# I remember having plans in high school, I was going to go to university to study maths or philosophy, maybe both. Despite dropping my computer science A Level and not replacing it with anything I was still provisionally accepted by my top two choices of university (Southampton and Nottingham) yet when the time came to committing I couldn't - I wasn't ready mentally or emotionally.
I can't say I regret it as my life would have been different and I wouldn't have been blessed with the things I have. Maybe I look back from time to time and think "what if?" but it's never regret.
When we decided to move recently I wasn't ready, the difference was we did it anyway. We thought it was now or never and better to take the chance than stagnate somewhere we didn't want to be. When we thought about having kids I wasn't ready but then you're never ready; children change your life so completely that you can't ever be truly ready. Still, we did it anyway. And it's hard. Don't let anyone tell you any different.

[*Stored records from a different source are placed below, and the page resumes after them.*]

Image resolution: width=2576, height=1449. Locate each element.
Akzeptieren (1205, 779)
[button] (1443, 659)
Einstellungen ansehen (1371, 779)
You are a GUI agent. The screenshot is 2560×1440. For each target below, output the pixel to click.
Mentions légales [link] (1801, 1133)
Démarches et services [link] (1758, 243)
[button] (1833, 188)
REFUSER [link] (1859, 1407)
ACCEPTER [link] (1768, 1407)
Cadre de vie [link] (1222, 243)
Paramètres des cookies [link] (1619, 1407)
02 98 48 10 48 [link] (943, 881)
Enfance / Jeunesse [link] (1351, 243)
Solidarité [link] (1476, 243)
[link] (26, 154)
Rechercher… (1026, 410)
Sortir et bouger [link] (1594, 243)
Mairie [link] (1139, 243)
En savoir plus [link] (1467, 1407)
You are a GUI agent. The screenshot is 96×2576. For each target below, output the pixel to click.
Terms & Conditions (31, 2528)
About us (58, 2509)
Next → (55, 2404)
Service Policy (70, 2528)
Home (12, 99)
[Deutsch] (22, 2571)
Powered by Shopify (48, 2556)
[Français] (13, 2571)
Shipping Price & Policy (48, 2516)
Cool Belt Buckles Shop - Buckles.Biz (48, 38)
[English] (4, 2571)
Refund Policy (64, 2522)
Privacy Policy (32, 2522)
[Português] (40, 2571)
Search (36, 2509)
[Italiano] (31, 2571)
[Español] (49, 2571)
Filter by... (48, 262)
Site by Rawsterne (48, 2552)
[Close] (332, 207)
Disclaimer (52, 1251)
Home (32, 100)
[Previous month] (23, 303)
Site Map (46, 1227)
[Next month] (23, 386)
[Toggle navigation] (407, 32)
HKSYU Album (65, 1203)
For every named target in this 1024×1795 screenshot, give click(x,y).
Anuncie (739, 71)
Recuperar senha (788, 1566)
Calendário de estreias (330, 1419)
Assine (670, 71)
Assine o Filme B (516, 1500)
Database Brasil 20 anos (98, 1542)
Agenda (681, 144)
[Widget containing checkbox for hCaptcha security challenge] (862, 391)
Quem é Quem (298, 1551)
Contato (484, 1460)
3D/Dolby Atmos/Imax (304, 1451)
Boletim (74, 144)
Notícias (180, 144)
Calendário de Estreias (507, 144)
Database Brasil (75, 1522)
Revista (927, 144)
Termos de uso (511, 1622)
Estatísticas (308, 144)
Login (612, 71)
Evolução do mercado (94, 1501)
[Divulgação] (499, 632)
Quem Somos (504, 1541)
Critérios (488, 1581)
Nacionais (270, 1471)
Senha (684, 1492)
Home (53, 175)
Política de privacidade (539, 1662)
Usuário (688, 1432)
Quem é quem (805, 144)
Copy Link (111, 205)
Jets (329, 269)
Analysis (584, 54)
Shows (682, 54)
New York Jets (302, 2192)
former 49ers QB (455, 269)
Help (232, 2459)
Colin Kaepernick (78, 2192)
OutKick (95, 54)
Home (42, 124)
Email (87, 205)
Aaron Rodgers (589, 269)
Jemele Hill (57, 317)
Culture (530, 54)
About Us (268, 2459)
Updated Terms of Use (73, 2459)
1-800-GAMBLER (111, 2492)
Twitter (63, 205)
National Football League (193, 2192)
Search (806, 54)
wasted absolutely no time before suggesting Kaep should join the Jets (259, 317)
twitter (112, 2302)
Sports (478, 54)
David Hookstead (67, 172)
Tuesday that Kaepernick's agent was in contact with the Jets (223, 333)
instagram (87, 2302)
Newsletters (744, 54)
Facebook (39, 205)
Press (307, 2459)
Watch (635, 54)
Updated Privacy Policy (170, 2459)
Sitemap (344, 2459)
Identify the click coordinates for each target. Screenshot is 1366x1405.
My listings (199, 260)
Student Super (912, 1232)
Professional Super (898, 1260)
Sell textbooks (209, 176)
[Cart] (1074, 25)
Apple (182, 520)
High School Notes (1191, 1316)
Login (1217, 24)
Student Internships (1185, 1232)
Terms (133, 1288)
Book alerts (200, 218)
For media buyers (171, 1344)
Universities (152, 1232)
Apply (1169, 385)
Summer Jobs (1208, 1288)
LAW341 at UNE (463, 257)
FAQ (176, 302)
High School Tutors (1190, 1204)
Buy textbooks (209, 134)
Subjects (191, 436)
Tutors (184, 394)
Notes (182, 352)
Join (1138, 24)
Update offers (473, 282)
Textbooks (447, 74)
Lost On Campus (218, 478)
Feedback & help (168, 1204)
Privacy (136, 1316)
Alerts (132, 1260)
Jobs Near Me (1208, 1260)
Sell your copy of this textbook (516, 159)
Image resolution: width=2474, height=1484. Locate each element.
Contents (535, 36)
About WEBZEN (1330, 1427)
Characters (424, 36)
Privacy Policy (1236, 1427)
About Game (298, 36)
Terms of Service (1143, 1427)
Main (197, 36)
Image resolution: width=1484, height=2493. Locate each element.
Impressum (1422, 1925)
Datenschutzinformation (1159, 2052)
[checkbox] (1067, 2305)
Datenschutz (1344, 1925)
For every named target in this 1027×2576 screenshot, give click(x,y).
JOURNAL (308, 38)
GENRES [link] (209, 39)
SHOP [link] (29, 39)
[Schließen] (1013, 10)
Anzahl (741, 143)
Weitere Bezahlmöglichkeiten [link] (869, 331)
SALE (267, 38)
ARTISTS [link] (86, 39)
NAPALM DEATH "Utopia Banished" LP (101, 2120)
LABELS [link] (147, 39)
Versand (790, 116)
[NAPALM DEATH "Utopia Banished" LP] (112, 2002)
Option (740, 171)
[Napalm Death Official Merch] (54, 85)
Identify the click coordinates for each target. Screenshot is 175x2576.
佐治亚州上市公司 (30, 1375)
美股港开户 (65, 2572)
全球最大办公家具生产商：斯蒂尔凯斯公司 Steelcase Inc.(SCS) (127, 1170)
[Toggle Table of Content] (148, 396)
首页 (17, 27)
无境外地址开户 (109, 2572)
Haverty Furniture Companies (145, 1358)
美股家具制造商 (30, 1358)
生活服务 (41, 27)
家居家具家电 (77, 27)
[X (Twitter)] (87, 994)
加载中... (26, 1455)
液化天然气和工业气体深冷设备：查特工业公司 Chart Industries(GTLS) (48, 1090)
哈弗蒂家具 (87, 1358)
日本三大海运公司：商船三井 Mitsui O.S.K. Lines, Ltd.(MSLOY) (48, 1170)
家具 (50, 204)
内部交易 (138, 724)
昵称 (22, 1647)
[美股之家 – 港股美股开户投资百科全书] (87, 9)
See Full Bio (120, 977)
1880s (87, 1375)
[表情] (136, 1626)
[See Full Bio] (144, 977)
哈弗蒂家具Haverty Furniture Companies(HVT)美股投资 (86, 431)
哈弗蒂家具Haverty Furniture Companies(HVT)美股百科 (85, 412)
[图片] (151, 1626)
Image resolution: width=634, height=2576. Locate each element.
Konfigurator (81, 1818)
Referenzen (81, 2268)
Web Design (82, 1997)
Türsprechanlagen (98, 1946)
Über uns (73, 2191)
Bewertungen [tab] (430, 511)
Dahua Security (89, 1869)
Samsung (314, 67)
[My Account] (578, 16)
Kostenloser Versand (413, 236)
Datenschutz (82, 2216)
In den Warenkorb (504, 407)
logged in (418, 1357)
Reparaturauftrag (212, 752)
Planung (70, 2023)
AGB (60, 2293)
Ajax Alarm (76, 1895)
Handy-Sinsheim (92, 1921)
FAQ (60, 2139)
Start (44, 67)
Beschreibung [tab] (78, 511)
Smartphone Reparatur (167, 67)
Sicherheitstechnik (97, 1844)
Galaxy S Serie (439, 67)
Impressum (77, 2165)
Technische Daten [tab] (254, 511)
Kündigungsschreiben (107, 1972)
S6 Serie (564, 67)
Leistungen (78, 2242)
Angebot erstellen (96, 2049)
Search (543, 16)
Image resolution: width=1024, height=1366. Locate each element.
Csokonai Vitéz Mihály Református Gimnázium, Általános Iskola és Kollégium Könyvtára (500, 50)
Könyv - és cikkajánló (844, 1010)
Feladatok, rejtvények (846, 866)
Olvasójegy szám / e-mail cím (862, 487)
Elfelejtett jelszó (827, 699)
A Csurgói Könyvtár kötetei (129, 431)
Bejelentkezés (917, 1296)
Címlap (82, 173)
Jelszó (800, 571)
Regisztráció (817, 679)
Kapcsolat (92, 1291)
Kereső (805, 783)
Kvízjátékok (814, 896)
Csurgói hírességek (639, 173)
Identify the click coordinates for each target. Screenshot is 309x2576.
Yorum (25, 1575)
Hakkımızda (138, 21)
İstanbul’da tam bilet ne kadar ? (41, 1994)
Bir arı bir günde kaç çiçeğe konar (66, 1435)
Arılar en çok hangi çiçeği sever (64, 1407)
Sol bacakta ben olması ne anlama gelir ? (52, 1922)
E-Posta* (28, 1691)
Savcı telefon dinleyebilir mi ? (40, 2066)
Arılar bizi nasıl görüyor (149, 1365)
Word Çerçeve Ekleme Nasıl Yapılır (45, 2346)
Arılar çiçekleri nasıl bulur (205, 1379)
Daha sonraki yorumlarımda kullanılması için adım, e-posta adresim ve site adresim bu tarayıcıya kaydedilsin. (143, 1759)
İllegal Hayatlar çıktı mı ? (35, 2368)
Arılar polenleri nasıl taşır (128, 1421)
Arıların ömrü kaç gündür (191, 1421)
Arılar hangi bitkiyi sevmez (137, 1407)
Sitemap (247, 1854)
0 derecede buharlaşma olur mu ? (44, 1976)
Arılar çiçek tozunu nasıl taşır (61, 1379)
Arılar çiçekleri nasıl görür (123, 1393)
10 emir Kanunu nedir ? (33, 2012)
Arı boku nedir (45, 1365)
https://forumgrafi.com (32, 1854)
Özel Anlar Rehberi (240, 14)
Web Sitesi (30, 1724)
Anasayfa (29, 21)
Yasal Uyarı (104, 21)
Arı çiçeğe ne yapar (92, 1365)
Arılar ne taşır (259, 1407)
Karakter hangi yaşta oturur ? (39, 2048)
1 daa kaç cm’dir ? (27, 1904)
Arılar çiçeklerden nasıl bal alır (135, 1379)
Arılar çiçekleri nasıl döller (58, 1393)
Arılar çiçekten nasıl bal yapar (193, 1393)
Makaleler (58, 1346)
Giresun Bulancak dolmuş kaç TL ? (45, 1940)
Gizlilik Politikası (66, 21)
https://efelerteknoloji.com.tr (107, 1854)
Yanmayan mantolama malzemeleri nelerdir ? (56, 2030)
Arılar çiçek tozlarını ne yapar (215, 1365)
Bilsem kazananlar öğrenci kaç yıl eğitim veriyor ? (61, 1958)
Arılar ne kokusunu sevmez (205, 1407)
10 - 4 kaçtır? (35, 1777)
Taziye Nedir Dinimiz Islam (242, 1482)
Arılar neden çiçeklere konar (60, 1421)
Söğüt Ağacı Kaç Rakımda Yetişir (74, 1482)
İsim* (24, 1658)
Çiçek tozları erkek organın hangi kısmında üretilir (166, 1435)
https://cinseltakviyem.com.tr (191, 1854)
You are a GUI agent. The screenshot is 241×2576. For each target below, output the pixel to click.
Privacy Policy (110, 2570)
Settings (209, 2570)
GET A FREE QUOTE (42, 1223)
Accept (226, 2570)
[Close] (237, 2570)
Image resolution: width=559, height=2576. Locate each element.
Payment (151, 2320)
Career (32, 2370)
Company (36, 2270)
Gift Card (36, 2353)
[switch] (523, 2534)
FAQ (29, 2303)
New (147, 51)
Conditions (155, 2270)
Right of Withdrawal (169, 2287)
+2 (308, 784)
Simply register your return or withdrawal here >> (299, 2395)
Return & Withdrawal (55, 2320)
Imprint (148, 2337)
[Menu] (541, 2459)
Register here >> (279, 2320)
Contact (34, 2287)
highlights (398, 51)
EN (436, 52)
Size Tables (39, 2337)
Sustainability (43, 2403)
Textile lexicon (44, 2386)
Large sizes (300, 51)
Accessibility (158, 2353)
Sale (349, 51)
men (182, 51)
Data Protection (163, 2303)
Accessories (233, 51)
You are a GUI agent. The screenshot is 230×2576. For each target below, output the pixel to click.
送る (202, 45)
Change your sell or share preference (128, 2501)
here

There were times when I felt completely overwhelmed, like I didn't have a clue what I was doing (I still don't) and there were times when I was tired, frustrated, felt like a failure, and was even angry. There are times when I wanted to give in to that anger, to lash out, break something, hurt someone, and there are times when I felt I couldn't cope which only made the anger worse by redirecting it at myself. I'm not proud of that anger but I'm also not necessarily ashamed, I know I'm not alone in having it and, as I said, it's hard.
Reading Sameer's piece about having postpartum depression brought back a flood of memories. Sameer has long been open about his mental health issues but the stresses of having a high needs child have understandably pushed him to his limits including "suicidal ideation". I'm so glad to say I never got anywhere near that bad but I understand how, when you are already surviving, that it could do so.
Sameer sums up his position so eloquently with the following paragraph:
"It’s strange, not wanting to live when you’ve just welcomed a daughter into the world. You ostensibly have everything to live for—a new life to support and shape and help thrive, a new source of joy and adventure, a new person to love—but can’t seem to find the energy or willpower to actually continue living."
The ultimate irony, life playing a cruel joke on you.
I had some suicidal thoughts back in my teens and early twenties but don't think they were ever really bad enough for me to act upon them, I always scared myself out of anything before it happened but will admit to, at different times, sitting on the edge of a cliff or in a puddle next to the live rail on a train track. I know what it's like to be there and wonder "what if?" I know what's it's like to feel like there is nothing to live for, to get so low despite having things in your life that others would be overjoyed with.
He is doing the only thing one can do in such a position, look for the small wins: the little things that tell you everything isn't bad, that things will get better. The signs are there that they will. Over time the little things get more abundant and start to get bigger, the positives start to outweigh the negatives rather than being the bare minimum to keep you going.
It's hard and it takes time but it happens.
He may never read this but I want him to know that he's not alone.